Introduction to Nanoparticle-Based Therapy for Triple-Negative Breast Cancer

Tia Harmon and Dr. Ruben Gonzalez-Perez from the Morehouse School of Medicine and Emory University utilized the imaging and analysis capabilities of the Cellometer Vision to investigate leptin peptide receptor antagonist-conjugated nanoparticles in order to inhibit leptin signaling, a key pathway that promotes growth and survival of triple-negative breast cancer (TNBC) cells. It was hypothesized that these nanoparticles would first stop the expression of leptin’s downstream target Notch, and would thereby increase the effectiveness of standard chemotherapeutic compounds in limiting tumor cell survival [1-4].

Materials and Methods

A human ER+ cell line (MCF-7) and TNBC cell line HCC1806 were cultured and exposed to various concentrations of sunitinib (SUT), paclitaxel (PTX), and doxorubicin (DOX), both alone (data not shown) and in combination with the leptin peptide receptor antagonist-conjugated nanoparticles (IONP-LPrA2). The Cellometer Vision CBA imaged and analyzed all samples for apoptosis as well as cell cycle in response to the various treatments.

HCC1806 cells were also treated with leptin alone or leptin plus IONP-LPrA2 for 24 hours before incubation with anti-Notch1, which the Cellometer Vision CBA used to evaluate Notch expression in those cultures.

Results

  • In combination with each of four chemotherapeutic agents, IONP-LPrA2 decreased cell survival when compared to the chemotherapeutic agent alone in both ER+ and TNBC cell cultures.
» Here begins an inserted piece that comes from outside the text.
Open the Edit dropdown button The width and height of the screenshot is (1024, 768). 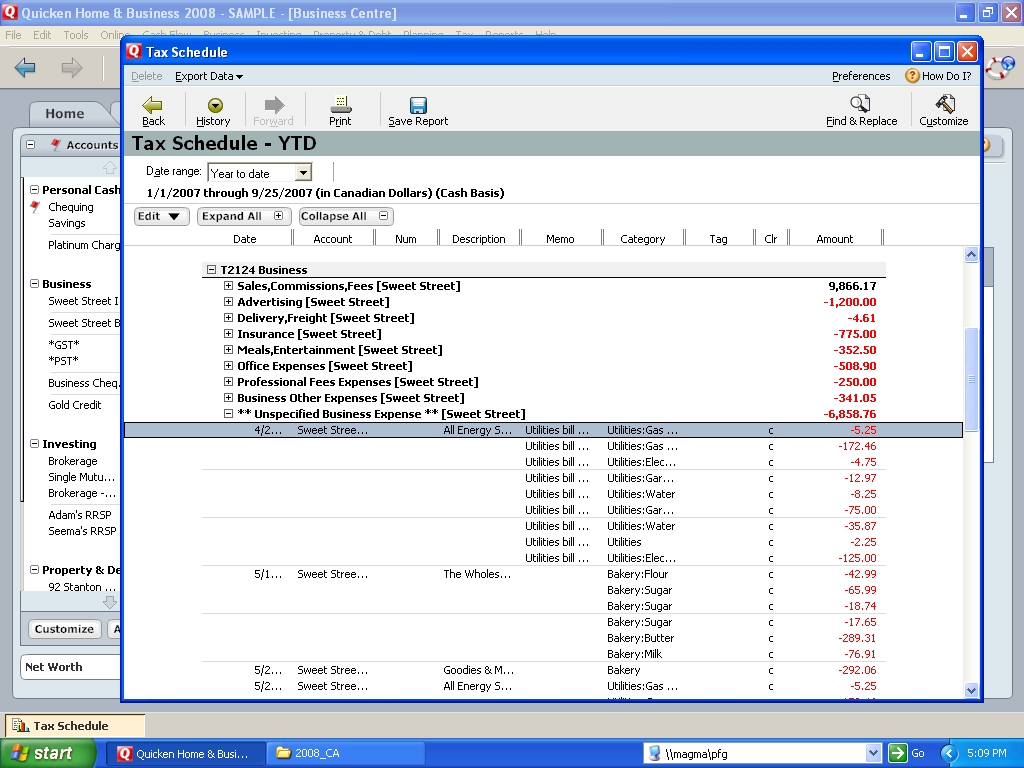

    Figure 1. The effect of IONP-LPrA2 in combination with chemotherapeutics on the survival of breast cancer cells HCC1806 and MCF-7

    Figure 1. The effect of IONP-LPrA2 in combination with chemotherapeutics on the survival of breast cancer cells HCC1806 and MCF-7

  • Treating HCC1806 cells with leptin increased Notch expression.
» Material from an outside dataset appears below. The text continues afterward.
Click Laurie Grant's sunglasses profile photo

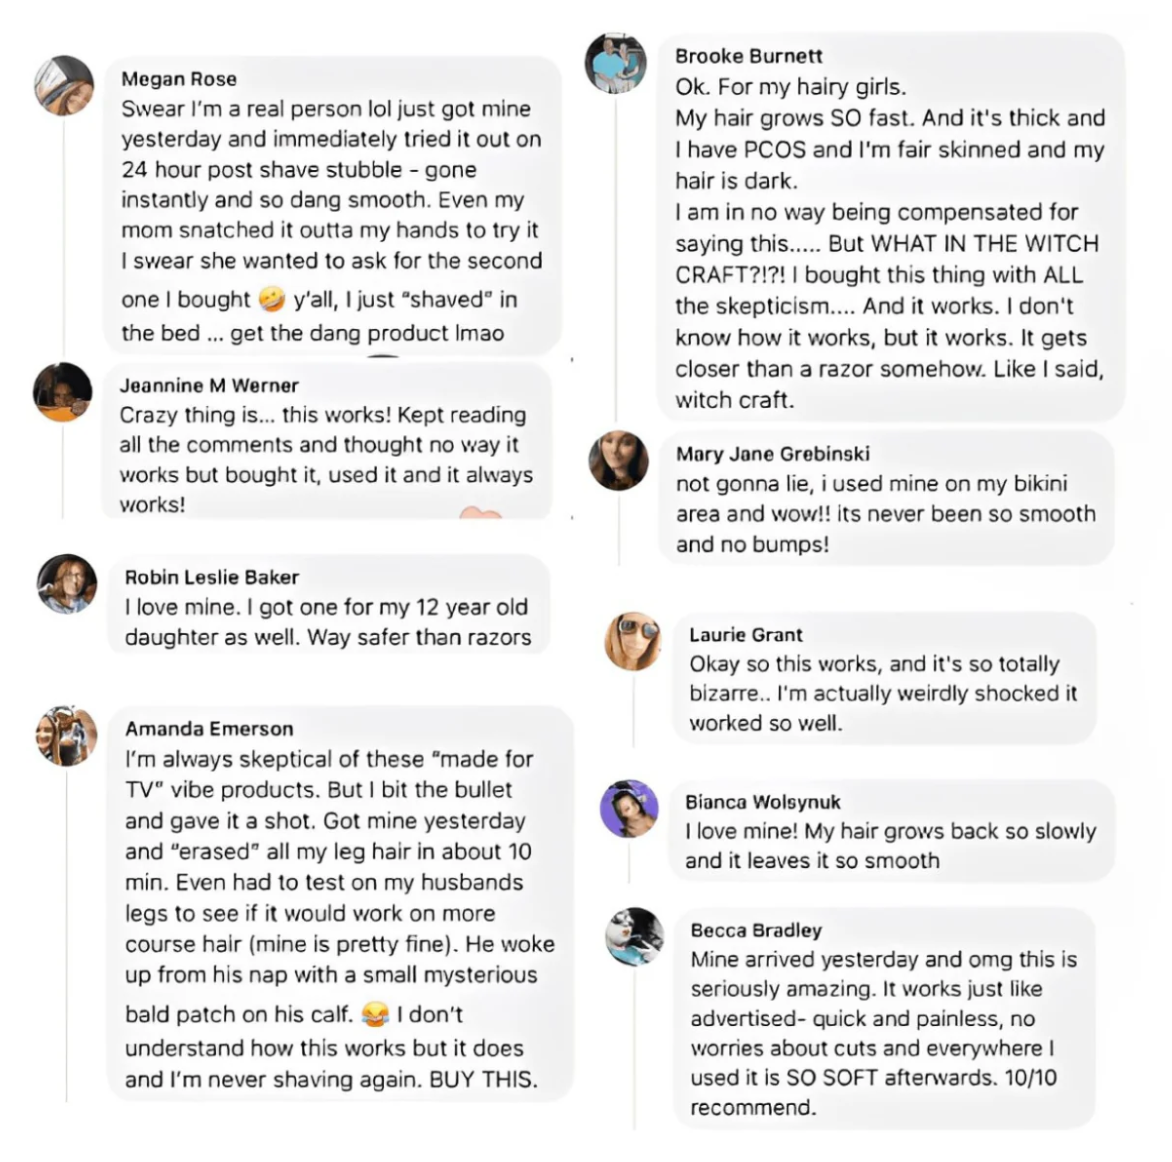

    Figure 2. Leptin increased proliferation, survival, and the expression of Notch in HCC1806 cells.

    Figure 2. Leptin increased proliferation, survival, and the expression of Notch in HCC1806 cells.

  • Treating HCC1806 cells with leptin plus ION-LPrA2 abrogated leptin’s effect on Notch expression.

    ION-LPrA2 blocked the effect of leptin on HCC1806 cells

    Figure 2. ION-LPrA2 blocked the effect of leptin on HCC1806 cells

Conclusion

ION-LPrA2 has potential to be a novel adjuvant therapy in breast cancer, specifically in the cases of the more difficult to treat TNBC.

*Note:  the poster presentation outlining these experiments in more detail may be found here http://www.ejcancer.com/article/S0959-8049(14)70393-4/abstract

References

  1. Gonzalez, R.R. and P.C. Leavis, A peptide derived from the human leptin molecule is a potent inhibitor of the leptin receptor function in rabbit endometrial cells. Endocrine, 2003. 21(2): p. 185-95.
  2. Yang, L., et al., Receptor-targeted nanoparticles for in vivo imaging of breast cancer. Clin Cancer Res, 2009. 15(14): p. 4722-32.
  3. Guo, S., et al., Oncogenic role and therapeutic target of leptin signaling in breast cancer and cancer stem cells. Biochim Biophys Acta, 2012. 1825(2): p. 207-22.
  4. Schneiderman, R.S., et al., TTFields alone and in combination with chemotherapeutic agents effectively reduce the viability of MDR cell sub-lines that over-express ABC transporters. BMC Cancer, 2010. 10: p. 229.